Estamos eternamente gratos por tudo que estamos vivendo e vendo por esses quase 90 dias de estrada. Somos pessoas privilegiadas por ter a coragem de agir para transformar um sonho em realidade.

E a volta pela trilha foi um pouco mais rápida, mesmo com o chão ainda úmido e com parte de barro e algumas poças d´água. Todo cuidado era pouco.

Conseguimos, finalizamos a trilha com sucesso. Mas estavamos cansados e ainda tínhamos que pegar a estrada até Chaiten.

Por isso decidimos não fazer as outras trilhas, já estávamos felizes demais por ter visto o ventisquero colgante.

Carretera Austral, do Parque Nacional Queulat até Chaitén

Preparamos uns sanduíches para comer no caminho e pegamos a Carretera Austral novamente.

Que linda que é essa estrada! A cada curva uma surpresa na paisagem. O ruim é que nesse trecho não tem acostamento para pararmos para fotografar.
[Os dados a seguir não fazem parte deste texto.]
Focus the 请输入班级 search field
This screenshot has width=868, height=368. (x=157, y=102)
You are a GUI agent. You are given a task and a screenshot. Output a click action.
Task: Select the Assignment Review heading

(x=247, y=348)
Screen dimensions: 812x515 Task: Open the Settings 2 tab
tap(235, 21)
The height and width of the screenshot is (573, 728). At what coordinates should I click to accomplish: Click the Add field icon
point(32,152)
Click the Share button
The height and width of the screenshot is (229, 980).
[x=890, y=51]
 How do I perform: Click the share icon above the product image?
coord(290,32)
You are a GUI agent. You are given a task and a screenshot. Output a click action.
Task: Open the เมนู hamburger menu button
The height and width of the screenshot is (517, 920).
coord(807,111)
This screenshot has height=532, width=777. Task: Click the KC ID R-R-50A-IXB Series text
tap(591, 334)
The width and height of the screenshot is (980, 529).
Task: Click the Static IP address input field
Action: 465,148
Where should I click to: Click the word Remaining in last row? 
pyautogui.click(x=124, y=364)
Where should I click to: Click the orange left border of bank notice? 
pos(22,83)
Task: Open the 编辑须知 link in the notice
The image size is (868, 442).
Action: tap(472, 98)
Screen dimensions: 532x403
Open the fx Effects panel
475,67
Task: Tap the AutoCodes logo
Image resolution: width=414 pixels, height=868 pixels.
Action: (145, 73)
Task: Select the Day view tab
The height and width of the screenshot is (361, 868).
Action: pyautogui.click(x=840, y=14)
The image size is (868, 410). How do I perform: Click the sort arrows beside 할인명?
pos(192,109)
Lá pelas 17h30 já estava escuro. Aqui, nessa época do ano, quando o sol se põe, muito rapidamente já fica uma escuridão que parece meia noite. Não fica aquela claridade que persiste mais um tempo.

Escuridão e quase nenhum carro passando. Começamos a ficar preocupados, mas não tinha onde parar para dormir.

Tínhamos que ir até Chaitén de qualquer jeito, faltava mais 1h30 de estrada.

Alguns trechos estavam ruins, uma hora alfalto bom, depois pequeno trecho de rípio, voltava o asfalto, mais um pouco de rípio e depois só asfalto de Amarillo até Chaitén.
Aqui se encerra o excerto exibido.